其中最诡异的就是 delete + insert 持有二级唯一索引的两组 next-key lock，这也是本文讨论的话题。

前置知识

隐式锁

insert 默认不加锁，也就是隐式锁，即使与其他事务唯一键冲突，也是将其他事务的隐式锁提升为显式 X 型 record lock，自己申请 S 型 next-key lock。

但是测试显示 delete + insert 申请两组 S 型 next-key lock，因此说明还有其他逻辑。

为了更明确的看到加锁流程，下文中使用 GDB 调试源码。

如下所示，主键与唯一键唯一性检查时都会调用lock_rec_convert_impl_to_expl函数将冲突记录的隐式锁转换为显式锁，然后给自己加锁。

dberr_t
lock_clust_rec_read_check_and_lock(){
  
  // 判断记录上是否存在隐式锁，如果存在则将其转换为显示锁
 if (heap_no != PAGE_HEAP_NO_SUPREMUM) {

  lock_rec_convert_impl_to_expl(block, rec, index, offsets);
 }

 // 加S锁, 如果上面的隐式锁转化成功, 此处加锁将会等待, 直到活跃事务释放锁
 err = lock_rec_lock(FALSE, mode | gap_mode, block, heap_no, index, thr);
  
}

dberr_t
lock_sec_rec_read_check_and_lock(){
  
  /* Some transaction may have an implicit x-lock on the record only
 if the max trx id for the page >= min trx id for the trx list or a
 database recovery is running. */

 if ((page_get_max_trx_id(block->frame) >= trx_rw_min_trx_id()
      || recv_recovery_is_on())
     && !page_rec_is_supremum(rec)) {

  lock_rec_convert_impl_to_expl(block, rec, index, offsets);
 }

 err = lock_rec_lock(FALSE, mode | gap_mode,
       block, heap_no, index, thr);
  
}

lock_rec_convert_impl_to_expl函数中判断该记录上的事务是否活跃，如果活跃，会帮该事务将隐式锁提升为显式锁。

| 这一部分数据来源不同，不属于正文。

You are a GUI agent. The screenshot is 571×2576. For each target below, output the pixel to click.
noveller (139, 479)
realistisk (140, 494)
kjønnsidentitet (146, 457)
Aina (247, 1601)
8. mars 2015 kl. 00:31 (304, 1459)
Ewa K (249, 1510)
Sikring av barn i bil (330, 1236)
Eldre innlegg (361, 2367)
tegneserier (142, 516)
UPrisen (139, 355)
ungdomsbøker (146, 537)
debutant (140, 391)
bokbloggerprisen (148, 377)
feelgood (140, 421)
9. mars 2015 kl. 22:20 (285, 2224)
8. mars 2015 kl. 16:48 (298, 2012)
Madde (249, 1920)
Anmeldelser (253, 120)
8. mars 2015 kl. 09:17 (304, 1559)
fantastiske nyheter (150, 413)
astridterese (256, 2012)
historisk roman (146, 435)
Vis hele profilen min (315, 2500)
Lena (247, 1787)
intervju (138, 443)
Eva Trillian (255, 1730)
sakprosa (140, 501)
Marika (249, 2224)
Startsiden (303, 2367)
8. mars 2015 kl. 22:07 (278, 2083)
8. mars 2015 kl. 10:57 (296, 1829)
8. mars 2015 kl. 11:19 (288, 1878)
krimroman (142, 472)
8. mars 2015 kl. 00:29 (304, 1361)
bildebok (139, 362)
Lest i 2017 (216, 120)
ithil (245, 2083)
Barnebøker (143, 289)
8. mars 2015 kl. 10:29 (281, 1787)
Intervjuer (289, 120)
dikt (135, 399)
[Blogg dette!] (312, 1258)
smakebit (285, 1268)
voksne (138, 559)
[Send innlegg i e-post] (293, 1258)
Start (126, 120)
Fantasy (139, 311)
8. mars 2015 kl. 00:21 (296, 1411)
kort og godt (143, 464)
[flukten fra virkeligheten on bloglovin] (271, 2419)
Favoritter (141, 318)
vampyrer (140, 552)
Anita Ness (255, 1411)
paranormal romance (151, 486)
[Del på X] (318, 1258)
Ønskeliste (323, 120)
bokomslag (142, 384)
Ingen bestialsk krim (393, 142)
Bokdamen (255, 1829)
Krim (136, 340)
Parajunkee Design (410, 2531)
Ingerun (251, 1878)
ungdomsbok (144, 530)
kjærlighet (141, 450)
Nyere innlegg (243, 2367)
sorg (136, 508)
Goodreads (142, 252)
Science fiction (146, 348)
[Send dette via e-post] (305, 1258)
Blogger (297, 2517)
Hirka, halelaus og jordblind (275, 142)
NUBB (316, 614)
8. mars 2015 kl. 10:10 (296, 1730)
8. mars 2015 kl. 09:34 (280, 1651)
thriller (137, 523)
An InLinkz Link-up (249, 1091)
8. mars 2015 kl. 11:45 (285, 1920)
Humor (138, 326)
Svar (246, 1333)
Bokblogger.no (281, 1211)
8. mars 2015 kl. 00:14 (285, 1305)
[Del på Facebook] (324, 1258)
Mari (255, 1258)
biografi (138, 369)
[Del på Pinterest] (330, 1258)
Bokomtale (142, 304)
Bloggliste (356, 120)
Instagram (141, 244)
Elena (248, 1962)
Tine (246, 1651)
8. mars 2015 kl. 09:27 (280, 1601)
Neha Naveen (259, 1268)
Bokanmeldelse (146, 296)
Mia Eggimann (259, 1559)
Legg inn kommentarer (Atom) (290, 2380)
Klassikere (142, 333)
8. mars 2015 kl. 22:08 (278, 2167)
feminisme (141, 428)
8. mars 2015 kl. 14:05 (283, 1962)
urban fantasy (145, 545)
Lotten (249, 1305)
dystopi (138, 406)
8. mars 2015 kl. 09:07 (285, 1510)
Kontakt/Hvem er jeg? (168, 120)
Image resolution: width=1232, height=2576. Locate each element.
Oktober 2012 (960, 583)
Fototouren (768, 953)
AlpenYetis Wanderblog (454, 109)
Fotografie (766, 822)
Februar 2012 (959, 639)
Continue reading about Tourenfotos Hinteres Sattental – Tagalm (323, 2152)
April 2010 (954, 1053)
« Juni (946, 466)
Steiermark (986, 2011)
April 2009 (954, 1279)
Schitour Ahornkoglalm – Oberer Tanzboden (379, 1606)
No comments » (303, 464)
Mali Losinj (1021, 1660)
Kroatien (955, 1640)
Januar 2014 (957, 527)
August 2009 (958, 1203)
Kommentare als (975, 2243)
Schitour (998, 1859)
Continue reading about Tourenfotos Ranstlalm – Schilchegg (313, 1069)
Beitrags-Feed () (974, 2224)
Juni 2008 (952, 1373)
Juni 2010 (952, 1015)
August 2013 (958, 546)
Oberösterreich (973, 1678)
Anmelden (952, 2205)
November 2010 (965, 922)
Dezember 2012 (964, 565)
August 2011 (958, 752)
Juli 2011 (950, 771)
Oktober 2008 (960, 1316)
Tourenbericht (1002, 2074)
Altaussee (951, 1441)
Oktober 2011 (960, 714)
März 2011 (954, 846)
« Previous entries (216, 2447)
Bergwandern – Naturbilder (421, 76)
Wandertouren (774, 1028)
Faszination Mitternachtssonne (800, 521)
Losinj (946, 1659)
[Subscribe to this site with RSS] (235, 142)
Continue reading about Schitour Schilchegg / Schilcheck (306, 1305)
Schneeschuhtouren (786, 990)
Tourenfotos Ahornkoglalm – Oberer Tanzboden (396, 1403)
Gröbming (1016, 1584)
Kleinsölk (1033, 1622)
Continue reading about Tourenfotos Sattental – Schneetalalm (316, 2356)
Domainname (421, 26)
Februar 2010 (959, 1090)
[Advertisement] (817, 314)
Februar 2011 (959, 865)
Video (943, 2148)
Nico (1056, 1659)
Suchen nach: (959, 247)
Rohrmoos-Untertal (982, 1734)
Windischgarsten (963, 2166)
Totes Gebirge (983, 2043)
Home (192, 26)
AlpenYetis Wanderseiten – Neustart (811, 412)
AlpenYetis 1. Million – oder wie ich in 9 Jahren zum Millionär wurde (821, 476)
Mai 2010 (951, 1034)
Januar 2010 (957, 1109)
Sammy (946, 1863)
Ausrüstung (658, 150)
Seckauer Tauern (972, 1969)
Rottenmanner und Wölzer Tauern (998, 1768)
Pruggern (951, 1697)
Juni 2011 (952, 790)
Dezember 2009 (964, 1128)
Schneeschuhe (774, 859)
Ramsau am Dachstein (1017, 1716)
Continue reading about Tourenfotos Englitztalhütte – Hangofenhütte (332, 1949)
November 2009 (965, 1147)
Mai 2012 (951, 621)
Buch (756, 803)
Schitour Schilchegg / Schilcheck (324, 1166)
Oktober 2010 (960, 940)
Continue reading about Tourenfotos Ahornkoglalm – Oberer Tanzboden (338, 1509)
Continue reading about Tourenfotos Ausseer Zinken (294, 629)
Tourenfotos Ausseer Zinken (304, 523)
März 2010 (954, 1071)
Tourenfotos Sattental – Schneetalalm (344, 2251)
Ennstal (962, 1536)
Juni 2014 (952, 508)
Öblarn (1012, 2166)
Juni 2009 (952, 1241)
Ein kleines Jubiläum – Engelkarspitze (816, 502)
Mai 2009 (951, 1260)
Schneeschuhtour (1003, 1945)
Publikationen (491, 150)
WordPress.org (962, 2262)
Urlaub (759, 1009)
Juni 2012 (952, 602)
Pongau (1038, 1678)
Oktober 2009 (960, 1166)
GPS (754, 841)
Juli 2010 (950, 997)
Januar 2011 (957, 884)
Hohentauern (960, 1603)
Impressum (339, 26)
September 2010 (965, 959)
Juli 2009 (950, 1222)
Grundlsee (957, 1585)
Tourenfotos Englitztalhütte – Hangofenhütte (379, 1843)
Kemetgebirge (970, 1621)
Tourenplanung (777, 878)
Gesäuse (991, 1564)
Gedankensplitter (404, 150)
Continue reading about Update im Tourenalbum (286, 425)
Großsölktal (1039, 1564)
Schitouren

/*********************************************************************//**
If a transaction has an implicit x-lock on a record, but no explicit x-lock
set on the record, sets one for it. */
static
void
lock_rec_convert_impl_to_expl(...){
  
  // 主键索引
 if (dict_index_is_clust(index)) {
  trx_id_t trx_id;

  trx_id = lock_clust_rec_some_has_impl(rec, index, offsets);
  // 判断事务是否是活跃状态
  trx = trx_rw_is_active(trx_id, NULL, true);
 } else { // 二级索引
        ...
 }

 if (trx != 0) {
  ulint heap_no = page_rec_get_heap_no(rec);

  ut_ad(trx_is_referenced(trx));

  /* If the transaction is still active and has no
  explicit x-lock set on the record, set one for it.
  trx cannot be committed until the ref count is zero. */
  // 把 rec 记录上的隐式锁转换为显式锁
  lock_rec_convert_impl_to_expl_for_trx(
   block, rec, index, offsets, trx, heap_no);
 }
}

Compact 行格式

InnoDB 存储引擎的 Compact 行格式见下图。

MySQL delete + insert 导致二级唯一索引申请两组 next-key lock 原因分析

其中：

一条完整的记录可以分为两部分，包括记录的额外信息和记录的真实数据；
记录的额外信息包括变长字段长度列表、NULL 值列表、记录头信息；
源码中rec_t指针对象指在记录的真实数据开始处，因此往后保存字段值，往前保存记录头信息。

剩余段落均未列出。